Kruse had a post-winter slump during his club dropped out of Champions League contention.
On either side of that seven-match disappearing act, however, Kruse was every bit the asset to Borussia Mönchengladbach everyone knew he would be when he signed from SC Freiburg.
Kruse scored twelve goals in eleven matches. Die Fohlen took points in EVERY match in which Kruse scored. Kruse also is credited with twelve assists on the campaign. In seven matches, Kruse contributed at least one goal and at least one assist. Hence, when the Mönchengladbach offense was clicking, Kruse was a primary cog in the operations.
Being left off Germany’s roster for Brazil was a disappointment for the center forward, but Löw had him pegged as too similar to more-established players and, hence, unnecessary. For Lucien Favre’s club to rebound in the last third of the season to hold onto a Europa Leauge spot, Kruse was very much necessary, as will be his abilities and desire to prove Löw wrong next season.
11. Adrian Ramos (Hertha Berlin)
The most-commonly uttered phrase when talking about Adrian Ramos lately is, “Well, he’s not really a replacement for Robert Lewandowski.” And he may not be, but considering the lightening of the load for him in joining a roster that already features a Marco Reus, don’t be so sure.
Ramos’ 16 goals accounted for a staggering 40% of Hertha BSC’s goal total of 40. Only one club was more-dependent on a single source for it’s goal scoring, and that side is on its way to the 2.Bundesliga (Tschuß, 1.FC Nürnberg!), though not the player (Willkommen in Leverkusen, Herr Drmic!). Unlike Drmich, however, Ramos also created a fair number of opportunities for teammates with eight assists, meaning Ramos had his hand in a full 60% of Hertha’s scoring!

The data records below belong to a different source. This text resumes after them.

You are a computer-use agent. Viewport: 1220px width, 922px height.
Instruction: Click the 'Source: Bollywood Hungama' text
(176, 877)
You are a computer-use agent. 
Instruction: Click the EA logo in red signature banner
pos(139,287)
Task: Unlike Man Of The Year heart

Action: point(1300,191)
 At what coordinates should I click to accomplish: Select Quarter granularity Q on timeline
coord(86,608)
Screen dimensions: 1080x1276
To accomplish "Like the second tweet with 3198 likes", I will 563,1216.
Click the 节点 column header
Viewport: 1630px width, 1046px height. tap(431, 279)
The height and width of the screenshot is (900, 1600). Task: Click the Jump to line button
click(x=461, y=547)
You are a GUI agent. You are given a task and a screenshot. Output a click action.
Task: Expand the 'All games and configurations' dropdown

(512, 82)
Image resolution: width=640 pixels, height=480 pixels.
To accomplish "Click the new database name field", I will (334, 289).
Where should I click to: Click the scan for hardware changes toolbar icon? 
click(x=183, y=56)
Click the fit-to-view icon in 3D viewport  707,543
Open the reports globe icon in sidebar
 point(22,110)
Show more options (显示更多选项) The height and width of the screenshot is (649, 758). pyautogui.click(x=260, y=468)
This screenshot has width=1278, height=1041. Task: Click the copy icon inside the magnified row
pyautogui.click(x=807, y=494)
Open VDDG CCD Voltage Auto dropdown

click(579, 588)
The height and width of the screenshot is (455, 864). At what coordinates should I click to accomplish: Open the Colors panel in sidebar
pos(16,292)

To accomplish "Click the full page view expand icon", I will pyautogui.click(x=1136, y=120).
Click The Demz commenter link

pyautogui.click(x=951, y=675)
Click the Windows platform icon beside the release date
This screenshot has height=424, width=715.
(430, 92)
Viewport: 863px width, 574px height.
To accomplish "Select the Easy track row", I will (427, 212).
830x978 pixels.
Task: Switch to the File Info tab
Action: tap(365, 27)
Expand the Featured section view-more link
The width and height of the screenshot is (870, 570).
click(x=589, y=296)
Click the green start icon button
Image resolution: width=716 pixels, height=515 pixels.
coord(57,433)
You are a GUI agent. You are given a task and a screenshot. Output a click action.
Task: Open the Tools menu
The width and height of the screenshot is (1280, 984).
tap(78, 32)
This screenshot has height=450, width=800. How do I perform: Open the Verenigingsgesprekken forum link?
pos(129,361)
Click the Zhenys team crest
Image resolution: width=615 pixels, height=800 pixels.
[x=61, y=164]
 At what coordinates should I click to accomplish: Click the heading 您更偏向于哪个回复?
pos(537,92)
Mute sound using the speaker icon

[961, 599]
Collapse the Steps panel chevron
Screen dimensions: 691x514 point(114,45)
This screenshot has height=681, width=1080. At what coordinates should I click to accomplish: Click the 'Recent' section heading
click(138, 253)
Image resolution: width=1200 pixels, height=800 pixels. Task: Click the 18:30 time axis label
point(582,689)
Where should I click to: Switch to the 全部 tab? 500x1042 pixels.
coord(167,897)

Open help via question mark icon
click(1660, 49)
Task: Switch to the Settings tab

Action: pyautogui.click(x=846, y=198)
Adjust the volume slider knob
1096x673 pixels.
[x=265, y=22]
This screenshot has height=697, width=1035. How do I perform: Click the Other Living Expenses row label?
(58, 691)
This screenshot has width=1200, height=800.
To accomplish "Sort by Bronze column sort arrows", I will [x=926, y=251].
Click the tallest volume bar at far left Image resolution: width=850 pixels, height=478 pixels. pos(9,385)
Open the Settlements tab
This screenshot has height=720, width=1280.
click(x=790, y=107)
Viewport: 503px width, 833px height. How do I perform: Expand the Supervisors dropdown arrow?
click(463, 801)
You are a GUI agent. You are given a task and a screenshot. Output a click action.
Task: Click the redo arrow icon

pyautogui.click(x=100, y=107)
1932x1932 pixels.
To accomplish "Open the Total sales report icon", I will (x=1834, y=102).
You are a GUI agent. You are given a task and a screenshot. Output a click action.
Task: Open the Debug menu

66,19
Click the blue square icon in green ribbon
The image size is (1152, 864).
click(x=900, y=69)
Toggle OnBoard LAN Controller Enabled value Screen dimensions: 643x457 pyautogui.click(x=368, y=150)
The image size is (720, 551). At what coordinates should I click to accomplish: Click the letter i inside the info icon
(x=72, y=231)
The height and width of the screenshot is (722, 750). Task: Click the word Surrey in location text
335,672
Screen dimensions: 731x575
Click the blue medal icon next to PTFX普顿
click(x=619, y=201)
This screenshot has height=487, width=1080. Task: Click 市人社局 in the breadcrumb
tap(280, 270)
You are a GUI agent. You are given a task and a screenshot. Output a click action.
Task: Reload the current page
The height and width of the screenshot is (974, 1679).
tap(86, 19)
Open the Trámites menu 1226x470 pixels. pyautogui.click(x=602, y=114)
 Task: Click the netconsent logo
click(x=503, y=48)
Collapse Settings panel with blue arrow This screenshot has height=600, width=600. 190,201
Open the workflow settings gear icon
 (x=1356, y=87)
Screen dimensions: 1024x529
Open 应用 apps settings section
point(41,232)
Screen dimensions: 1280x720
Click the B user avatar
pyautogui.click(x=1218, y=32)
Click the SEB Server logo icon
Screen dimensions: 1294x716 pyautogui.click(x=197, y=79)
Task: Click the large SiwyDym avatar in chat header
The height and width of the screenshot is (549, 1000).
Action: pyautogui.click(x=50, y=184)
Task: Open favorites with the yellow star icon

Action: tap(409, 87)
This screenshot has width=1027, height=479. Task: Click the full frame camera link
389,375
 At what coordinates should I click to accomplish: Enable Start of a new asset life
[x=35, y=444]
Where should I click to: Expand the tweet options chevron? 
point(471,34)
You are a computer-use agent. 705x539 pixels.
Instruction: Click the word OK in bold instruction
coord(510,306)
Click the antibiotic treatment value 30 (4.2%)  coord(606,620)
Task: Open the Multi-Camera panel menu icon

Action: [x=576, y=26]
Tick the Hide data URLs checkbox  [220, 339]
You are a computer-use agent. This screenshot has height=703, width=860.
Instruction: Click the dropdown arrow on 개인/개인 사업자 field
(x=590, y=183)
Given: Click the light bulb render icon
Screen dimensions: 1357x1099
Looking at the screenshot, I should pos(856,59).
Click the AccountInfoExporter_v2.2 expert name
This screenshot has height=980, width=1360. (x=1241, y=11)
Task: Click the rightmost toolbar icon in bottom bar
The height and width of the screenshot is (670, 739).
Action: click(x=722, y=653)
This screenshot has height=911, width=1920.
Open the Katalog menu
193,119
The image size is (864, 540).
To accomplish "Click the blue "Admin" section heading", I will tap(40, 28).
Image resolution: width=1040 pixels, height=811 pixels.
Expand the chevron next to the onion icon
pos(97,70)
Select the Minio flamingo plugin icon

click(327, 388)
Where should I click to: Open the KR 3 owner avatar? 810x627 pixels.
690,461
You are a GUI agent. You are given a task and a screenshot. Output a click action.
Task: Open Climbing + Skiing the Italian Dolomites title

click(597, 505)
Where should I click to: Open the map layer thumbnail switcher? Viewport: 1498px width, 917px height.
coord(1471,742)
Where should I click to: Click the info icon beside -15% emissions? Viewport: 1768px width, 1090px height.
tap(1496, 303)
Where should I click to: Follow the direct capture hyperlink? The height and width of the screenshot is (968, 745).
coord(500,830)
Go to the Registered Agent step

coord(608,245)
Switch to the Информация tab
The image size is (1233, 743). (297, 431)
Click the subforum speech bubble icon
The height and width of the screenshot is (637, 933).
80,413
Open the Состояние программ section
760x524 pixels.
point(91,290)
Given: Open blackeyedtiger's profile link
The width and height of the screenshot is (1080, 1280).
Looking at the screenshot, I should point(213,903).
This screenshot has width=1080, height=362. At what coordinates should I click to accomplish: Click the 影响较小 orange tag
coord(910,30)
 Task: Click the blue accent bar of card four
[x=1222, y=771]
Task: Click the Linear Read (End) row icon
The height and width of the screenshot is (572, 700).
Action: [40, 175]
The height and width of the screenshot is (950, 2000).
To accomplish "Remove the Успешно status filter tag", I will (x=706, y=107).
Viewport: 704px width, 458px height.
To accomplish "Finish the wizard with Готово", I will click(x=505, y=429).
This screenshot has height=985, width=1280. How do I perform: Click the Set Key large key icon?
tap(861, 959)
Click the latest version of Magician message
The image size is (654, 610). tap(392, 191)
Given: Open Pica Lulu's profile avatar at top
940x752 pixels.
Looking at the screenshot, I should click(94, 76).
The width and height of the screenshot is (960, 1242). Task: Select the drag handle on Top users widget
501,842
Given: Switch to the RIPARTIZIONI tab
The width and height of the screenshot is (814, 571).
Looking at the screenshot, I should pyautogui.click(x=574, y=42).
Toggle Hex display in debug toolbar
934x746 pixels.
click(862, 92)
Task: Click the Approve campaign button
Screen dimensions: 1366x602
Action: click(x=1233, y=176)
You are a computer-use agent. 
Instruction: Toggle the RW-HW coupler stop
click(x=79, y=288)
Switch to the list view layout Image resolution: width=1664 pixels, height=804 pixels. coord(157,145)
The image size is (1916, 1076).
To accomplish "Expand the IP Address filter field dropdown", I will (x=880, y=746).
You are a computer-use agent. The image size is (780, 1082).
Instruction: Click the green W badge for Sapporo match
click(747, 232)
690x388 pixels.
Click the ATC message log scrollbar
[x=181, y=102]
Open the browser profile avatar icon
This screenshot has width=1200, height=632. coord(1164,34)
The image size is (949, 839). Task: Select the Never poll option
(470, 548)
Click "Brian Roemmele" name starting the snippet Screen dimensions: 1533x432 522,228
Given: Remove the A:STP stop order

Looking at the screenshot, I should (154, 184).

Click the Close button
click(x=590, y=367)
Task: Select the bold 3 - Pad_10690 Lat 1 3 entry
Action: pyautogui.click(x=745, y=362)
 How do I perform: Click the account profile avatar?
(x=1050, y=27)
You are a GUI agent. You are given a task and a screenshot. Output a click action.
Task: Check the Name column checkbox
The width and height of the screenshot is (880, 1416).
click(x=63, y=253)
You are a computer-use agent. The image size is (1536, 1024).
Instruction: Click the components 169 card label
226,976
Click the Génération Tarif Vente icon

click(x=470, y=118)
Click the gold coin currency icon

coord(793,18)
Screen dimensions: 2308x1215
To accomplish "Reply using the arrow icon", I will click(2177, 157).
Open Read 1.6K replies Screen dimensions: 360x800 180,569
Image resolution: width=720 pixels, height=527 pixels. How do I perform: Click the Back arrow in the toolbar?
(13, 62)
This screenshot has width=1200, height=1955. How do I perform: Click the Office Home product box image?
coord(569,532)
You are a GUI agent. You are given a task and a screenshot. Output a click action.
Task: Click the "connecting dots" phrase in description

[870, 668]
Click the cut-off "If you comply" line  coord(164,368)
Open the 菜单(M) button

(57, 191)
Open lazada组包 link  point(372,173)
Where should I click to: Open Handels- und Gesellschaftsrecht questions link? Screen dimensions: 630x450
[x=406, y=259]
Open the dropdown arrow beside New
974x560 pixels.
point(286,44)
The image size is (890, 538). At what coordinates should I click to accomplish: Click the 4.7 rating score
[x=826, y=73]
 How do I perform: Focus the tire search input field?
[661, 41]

If someone had told me that before I researched it and did the math, I’d barely have believed it, despite Hertha’s second-half struggles. Ramos also scored in eight of Hertha’s eleven victories, so, for me, the question isn’t whether Ramos can replace Lewandowski, because both Ramos and Dortmund will be just fine, but how does Hertha replace a Ramos?
However it’s done, it won’t be accomplished with just one player, because Ramos is a rarity in being able to shoulder such an offensive load. It’ll be fun to watch what he can do when he doesn’t have to be the lone answer.